» Work instructions
Among the lines below, the one containing "Screenshot is 113x2576." opens the range and the one containing "Aktualności (894, 155)" closes it. Print that range exactly, without the pictures.

Stored records:
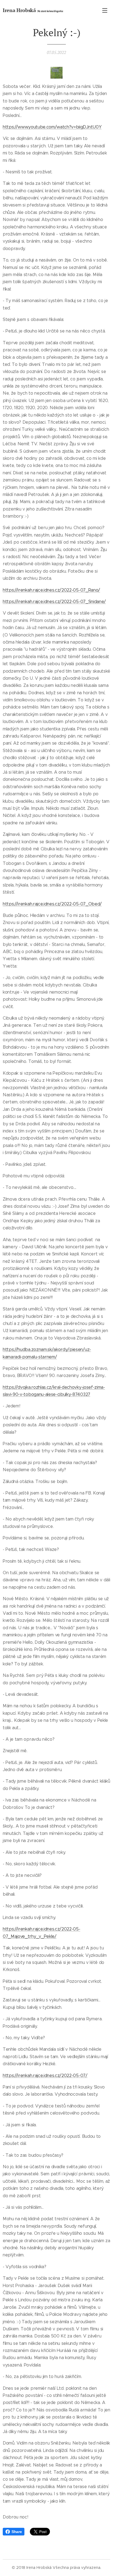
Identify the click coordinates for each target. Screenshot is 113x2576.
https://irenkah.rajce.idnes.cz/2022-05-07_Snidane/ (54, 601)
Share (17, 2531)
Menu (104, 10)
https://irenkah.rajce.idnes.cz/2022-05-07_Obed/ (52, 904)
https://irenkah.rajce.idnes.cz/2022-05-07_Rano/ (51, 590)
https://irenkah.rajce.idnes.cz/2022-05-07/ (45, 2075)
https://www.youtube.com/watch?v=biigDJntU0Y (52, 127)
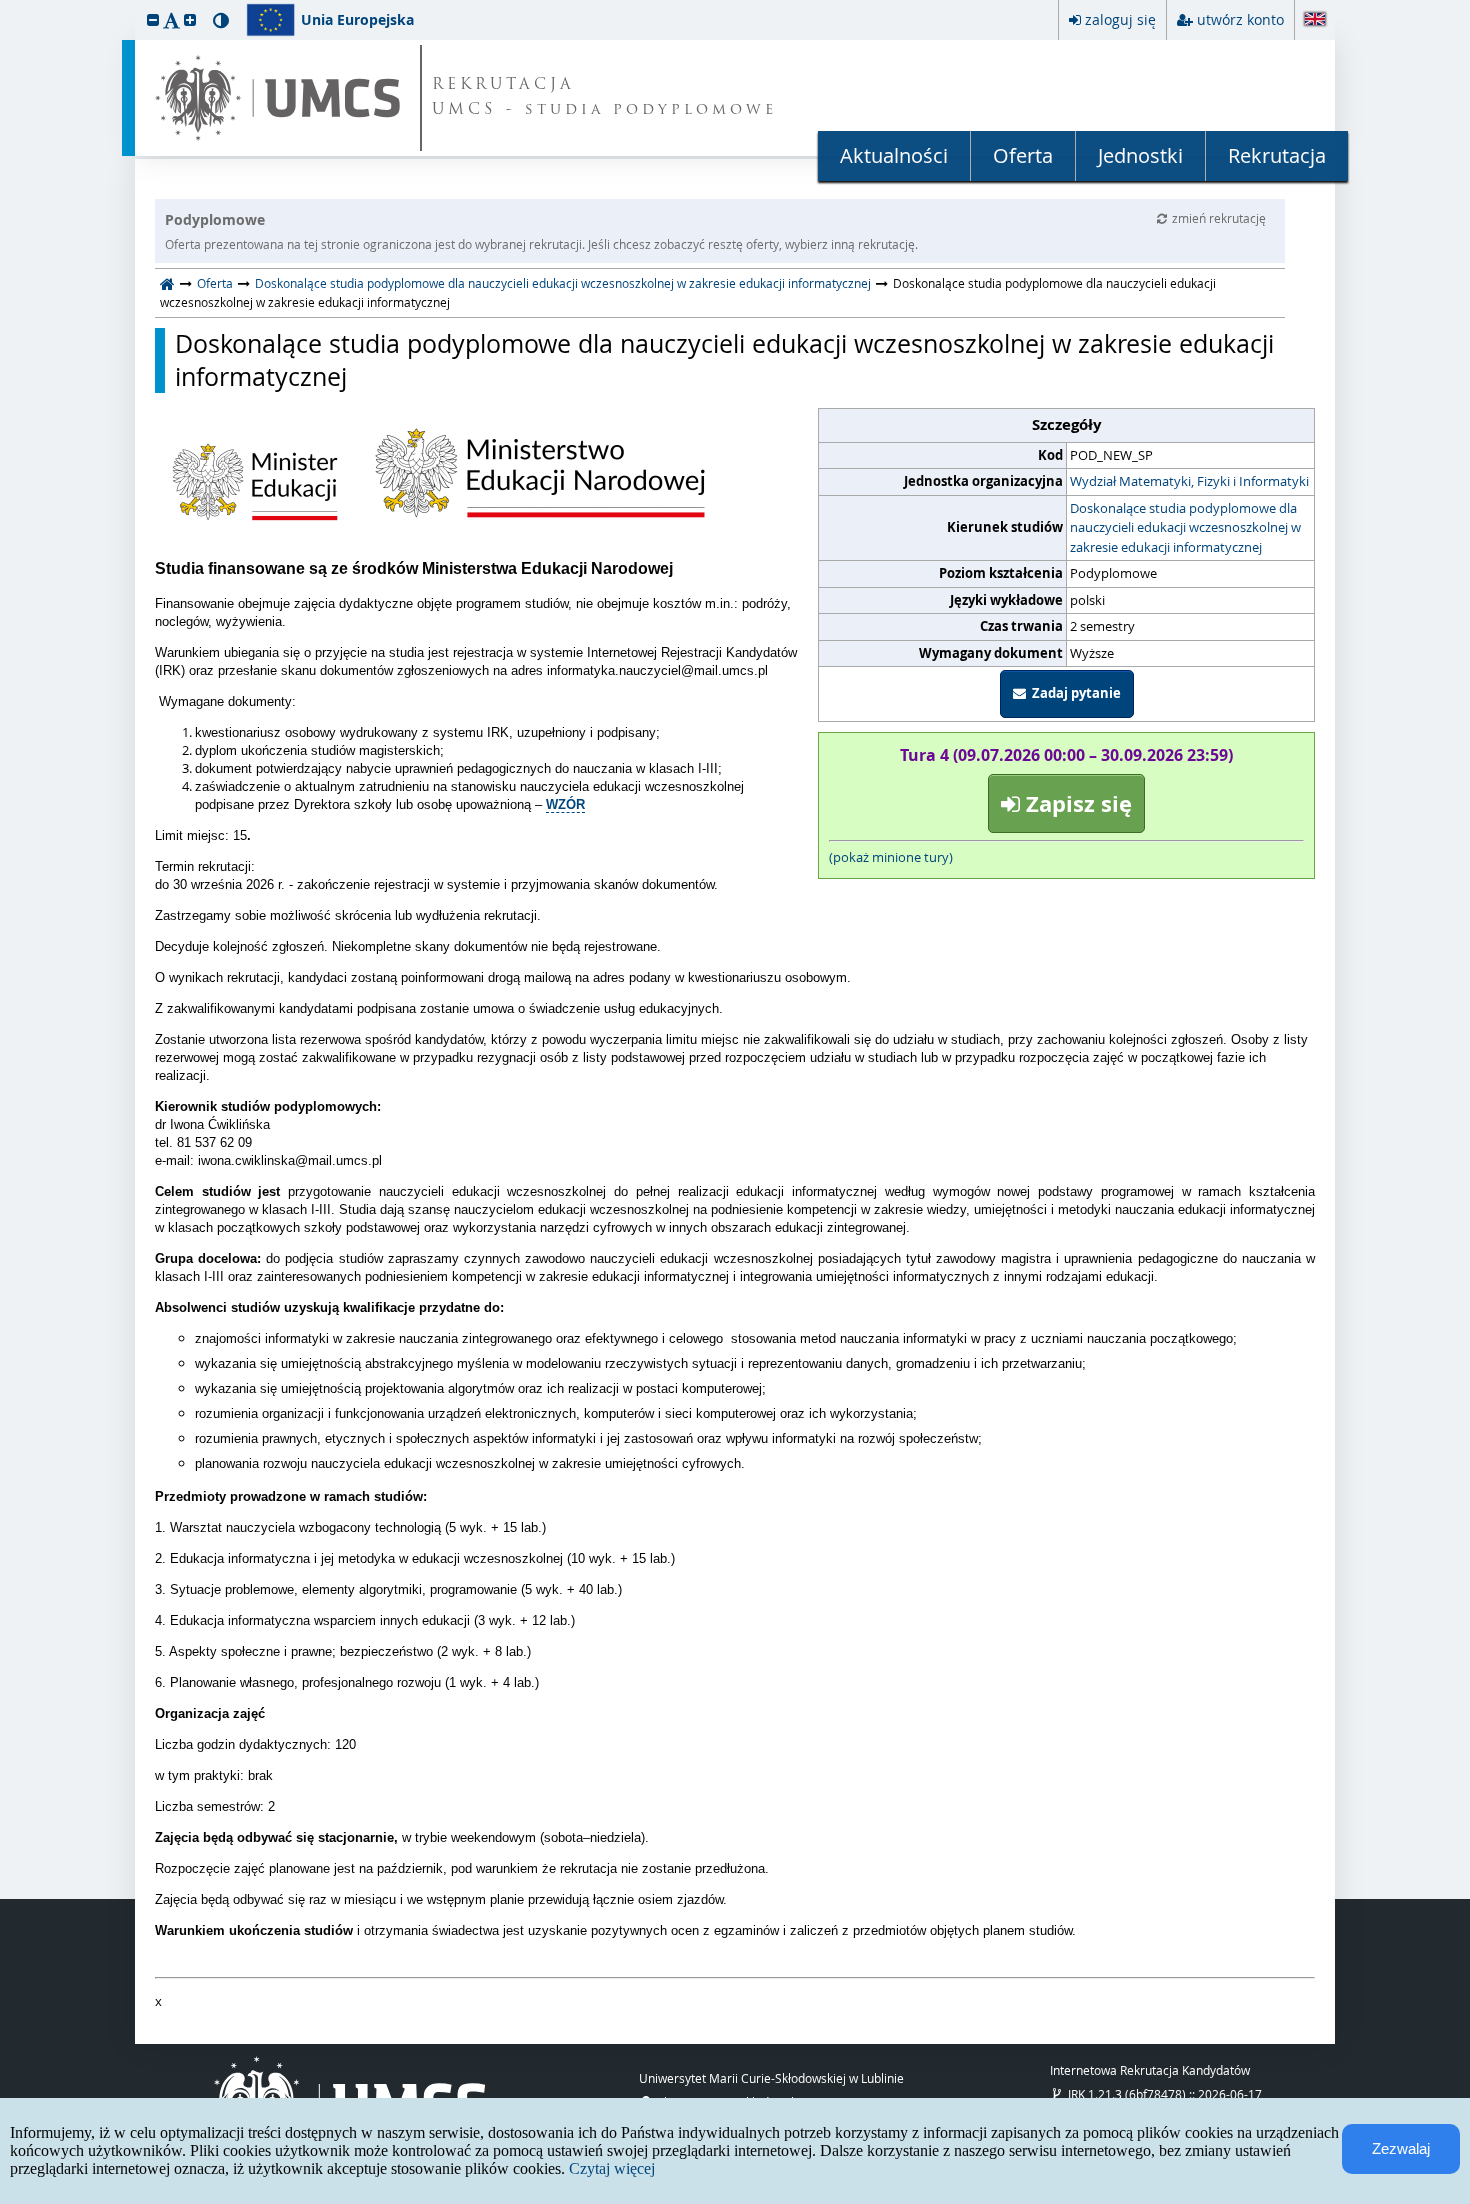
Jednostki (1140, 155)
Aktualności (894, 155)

==

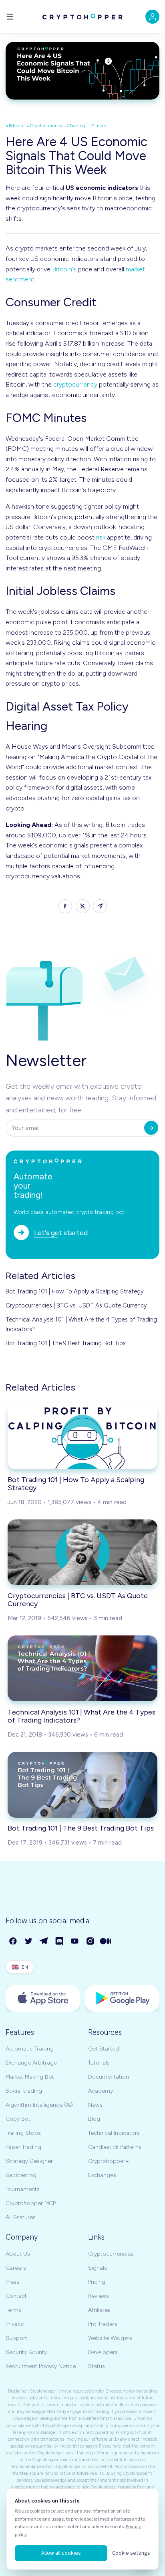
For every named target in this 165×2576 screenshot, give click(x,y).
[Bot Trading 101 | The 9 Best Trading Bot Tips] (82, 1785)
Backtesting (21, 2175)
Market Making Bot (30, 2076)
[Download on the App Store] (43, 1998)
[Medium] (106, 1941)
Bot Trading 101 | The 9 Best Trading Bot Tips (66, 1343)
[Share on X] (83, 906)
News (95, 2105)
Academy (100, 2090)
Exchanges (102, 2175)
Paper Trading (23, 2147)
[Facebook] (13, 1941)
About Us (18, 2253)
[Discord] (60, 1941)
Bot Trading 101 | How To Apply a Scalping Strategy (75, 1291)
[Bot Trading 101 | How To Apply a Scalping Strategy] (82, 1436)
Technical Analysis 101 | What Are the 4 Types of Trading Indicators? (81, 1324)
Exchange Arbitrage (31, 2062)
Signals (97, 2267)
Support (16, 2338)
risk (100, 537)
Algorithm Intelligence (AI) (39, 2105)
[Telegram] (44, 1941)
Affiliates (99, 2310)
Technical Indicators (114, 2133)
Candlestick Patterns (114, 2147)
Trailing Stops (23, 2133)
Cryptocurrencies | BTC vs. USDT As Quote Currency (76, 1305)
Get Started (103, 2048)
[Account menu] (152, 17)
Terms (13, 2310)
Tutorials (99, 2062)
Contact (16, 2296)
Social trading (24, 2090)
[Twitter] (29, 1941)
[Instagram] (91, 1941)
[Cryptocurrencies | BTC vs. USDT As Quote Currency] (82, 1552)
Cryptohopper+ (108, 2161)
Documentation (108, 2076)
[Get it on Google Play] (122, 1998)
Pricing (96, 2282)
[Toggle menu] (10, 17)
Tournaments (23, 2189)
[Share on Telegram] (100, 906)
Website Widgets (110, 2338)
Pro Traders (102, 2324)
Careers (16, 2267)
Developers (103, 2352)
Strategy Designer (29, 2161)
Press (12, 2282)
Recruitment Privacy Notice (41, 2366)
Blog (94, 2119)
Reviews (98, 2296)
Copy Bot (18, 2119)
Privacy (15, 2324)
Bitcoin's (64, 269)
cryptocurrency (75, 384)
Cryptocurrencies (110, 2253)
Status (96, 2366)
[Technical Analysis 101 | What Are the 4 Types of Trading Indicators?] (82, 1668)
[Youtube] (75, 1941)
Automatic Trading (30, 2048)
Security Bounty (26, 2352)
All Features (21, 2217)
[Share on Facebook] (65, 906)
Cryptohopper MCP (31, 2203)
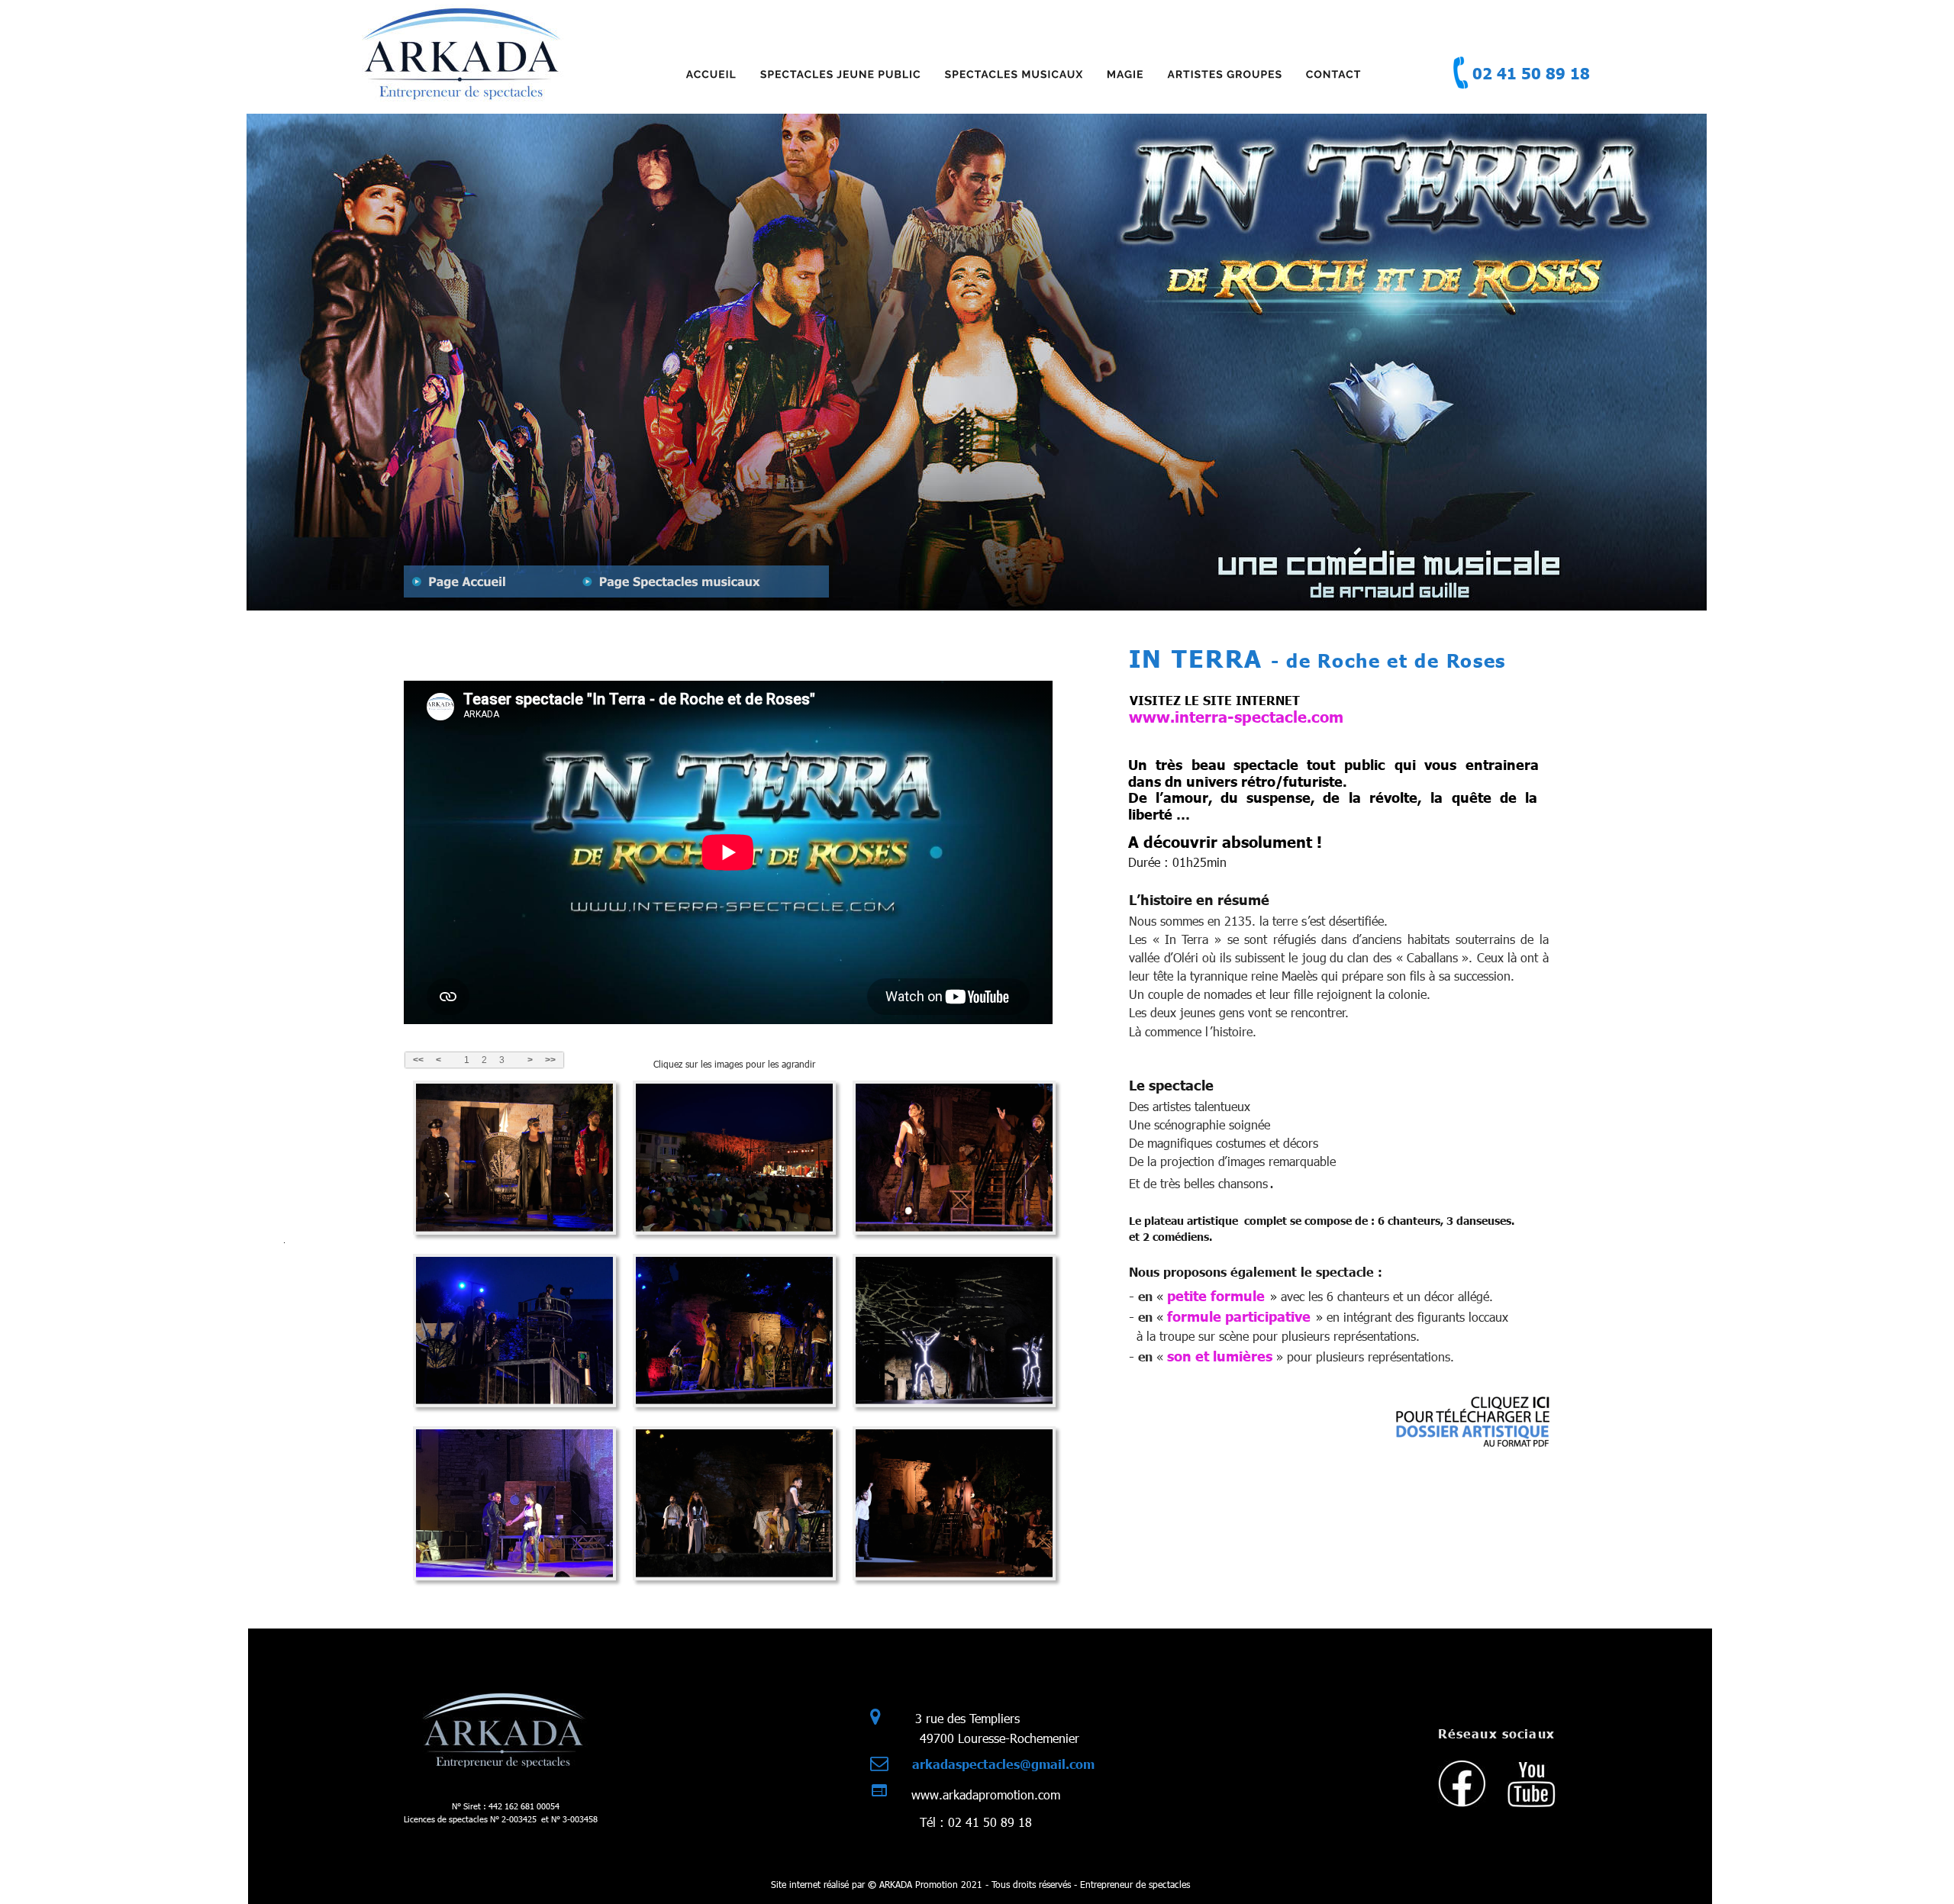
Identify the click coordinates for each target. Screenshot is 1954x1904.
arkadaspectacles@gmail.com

» Task response
Identify the click coordinates for each target. Screenshot is 113x2576.
https://irenkah.rajce.idnes.cz/2022-05-07_Snidane/ (54, 601)
Share (17, 2531)
Menu (104, 10)
https://irenkah.rajce.idnes.cz/2022-05-07_Obed/ (52, 904)
https://irenkah.rajce.idnes.cz/2022-05-07_Rano/ (51, 590)
https://irenkah.rajce.idnes.cz/2022-05-07/ (45, 2075)
https://www.youtube.com/watch?v=biigDJntU0Y (52, 127)
Jednostki (1140, 155)
Aktualności (894, 155)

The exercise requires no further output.